А потом как начали хохотать! Над всем – над ним, над тем, как я «з» вместо «с» говорю, и просто так, ни над чем. Я боялась, что кто-нибудь из наших девок, проходя по коридору, нас услышит, и шикала на него или зажимала ему рот, и тогда мы еще больше хохотали, просто давились от смеха. А после продолжили, и учение у него шло куда лучше, чем в прочих его занятиях. Я совсем забыла о времени, а когда посмотрела на часы, нам пришлось быстренько одеваться. Я его пустила вперед, чтобы девки не видели нас вместе. Даже последнюю дуреху, как она девкой станет, не проведешь. И со спины все поймет Франсис хотел еще меня поцеловать, когда выходил из комнаты, и я не сопротивлялась. Мне было хорошо.

Весь следующий день у меня душа ныла. Вечером как покажется на пороге очередной клиент, так у меня аж дыхание перехватывает – нет, не он. Я слыхала, будто девки и за грешки помельче оказывались в солдатских публичных домах в Северной Африке. Боялась, что не придет. Боялась, что Мадам за мной следит – жду я его или нет? Но он мне обещал прийти, а он был из тех немногих, кто как скажет, так и сделает.

Хорошо еще, что я не видела, когда он явился. Я была наверху, в комнате, с воспитателем лагеря отдыха для детей. Когда я спустилась в гостиную, Франсис ждал у стойки, на своем обычном месте, уткнувшись в кружку. На мне была белая комбинашка и чулки. Я было расстроилась – подумала, что разонравилась ему, – но Мадам мне жестом дала понять, мол, он уже тебя занял.

Наверху, в комнате, я была еще счастливее, чем накануне, да и он, по-моему, тоже. Мои белые чулки и темная кожа – такое сочетание ему нравилось; правда, как он сказал, наоборот было бы лучше. Я решила остаться в чулках. Чтобы подразнить его немного, обозвала в шутку маленьким развратником. Гляжу, рассердился всерьез. Пришлось вину загладить и обласкать его как следует. Тут он мне сказал – прямо как в одной песенке, тогда модной, пелось "Я не грущу, я в меланхолии", – что я его не так понимаю, совсем не так. Первой женщиной, настоящей и единственной, которую он любил, была его мать, очень молодая, очень красивая, очень блондинистая. Об отце он вспоминал так: "Мой папаша, этот варвар". Они жили в Марселе, в том квартале, где итальяшки. Варвар их бросил, и мать с сыном – ему то ли шесть, то ли семь лет было – остались без гроша, ей, конечно, пришлось подыскивать работу. Франсис говорил:

– Она отправила меня в пансион, но я не имею права ее упрекать, у нее не было другого выхода.

Но все равно бедняжка был страшно несчастен. С матерью виделся только по воскресеньям. Она, отправляясь с ним на прогулку, подолгу прихорашивалась перед зеркалом.

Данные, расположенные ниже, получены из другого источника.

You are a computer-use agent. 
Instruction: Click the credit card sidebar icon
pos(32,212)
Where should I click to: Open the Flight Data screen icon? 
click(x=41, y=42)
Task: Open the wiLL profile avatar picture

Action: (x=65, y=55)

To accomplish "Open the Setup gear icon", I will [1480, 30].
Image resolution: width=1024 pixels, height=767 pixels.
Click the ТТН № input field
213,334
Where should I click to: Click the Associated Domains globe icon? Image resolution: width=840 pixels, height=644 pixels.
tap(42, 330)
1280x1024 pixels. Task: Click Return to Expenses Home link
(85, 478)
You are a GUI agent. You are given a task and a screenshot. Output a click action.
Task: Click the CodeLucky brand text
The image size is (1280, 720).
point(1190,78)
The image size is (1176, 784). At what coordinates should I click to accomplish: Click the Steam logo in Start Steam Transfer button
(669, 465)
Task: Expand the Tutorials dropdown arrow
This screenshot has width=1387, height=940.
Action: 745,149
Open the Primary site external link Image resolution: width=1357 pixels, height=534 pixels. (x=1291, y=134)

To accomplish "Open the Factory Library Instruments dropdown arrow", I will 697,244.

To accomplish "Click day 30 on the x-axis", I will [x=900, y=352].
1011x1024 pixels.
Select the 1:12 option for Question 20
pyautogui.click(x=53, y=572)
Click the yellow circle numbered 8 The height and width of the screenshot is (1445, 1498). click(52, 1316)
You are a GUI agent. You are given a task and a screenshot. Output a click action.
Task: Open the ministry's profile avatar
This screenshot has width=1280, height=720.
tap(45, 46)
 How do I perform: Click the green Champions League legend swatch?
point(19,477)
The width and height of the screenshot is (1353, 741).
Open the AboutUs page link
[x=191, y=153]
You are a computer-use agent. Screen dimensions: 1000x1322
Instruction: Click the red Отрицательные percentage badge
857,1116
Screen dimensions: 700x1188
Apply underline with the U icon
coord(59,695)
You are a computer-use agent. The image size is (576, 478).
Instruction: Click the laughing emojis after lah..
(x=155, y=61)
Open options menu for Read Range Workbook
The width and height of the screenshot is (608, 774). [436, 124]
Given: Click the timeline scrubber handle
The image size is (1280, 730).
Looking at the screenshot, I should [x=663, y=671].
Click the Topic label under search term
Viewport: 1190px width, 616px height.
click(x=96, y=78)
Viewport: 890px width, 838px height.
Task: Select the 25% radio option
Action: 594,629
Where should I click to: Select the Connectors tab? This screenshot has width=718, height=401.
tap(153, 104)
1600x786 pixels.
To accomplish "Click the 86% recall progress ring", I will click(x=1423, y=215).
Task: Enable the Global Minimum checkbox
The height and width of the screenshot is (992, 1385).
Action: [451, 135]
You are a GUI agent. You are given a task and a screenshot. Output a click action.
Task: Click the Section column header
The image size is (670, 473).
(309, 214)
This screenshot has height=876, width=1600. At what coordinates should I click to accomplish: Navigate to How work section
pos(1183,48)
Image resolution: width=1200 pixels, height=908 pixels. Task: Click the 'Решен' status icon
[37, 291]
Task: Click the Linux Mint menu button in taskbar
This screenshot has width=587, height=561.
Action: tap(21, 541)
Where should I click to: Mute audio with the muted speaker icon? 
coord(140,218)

– Она водила меня в зоологический сад в конце бульвара Лоншан. Покупала мне печенье и пиволо.

Я знать не знала, что это за штука такая – «пиволо», а спросить побоялась. Может, мороженое какое-нибудь на палочке, типа сосульки. Но это к делу не относится. Он следил, как мать натягивала чулки и, надев шелковое белье, придирчиво разглядывала себя в зеркале. Спрашивала, как ему нравится. А он бросался к ней и крепко обнимал, прижавшись лицом к животу. Она была самой красивой на свете. Да что я болтаю? Она одна была как все женщины в мире – красивые, страшные, добрые, злые, с запахом молока и душистых цветов. Он долбил одно и то же, словно я полная идиотка:

– Чулки, кружева – это было красиво, это все такое женское, понимаешь? Я на всю жизнь запомнил. И я люблю все женское, я же не развратник какой-нибудь?

Я его успокаивала, что никакой он не развратник. Я бы ему вообще сказала, что он – святой с сиянием вокруг головы, если б ему это было приятно. Лично мне во всех его рассказах больше всего нравилось то, что я могла полюбоваться на его глаза и губы. И пусть бы рассказывал чего хочет. Я здорово в него втюрилась. Хотя и в первый раз, но сразу ясно – любовь. Я мечтала, чтобы Франсис меня увидел такой, какая я на самом деле – с белой кожей, с пушистыми волосами, – и вообще об уйме всякой ерунды, которая лезет в голову, когда остаешься совсем одна. Мой ближайший выходной выпадал на следующий четверг. До той поры я решила ничего не загадывать.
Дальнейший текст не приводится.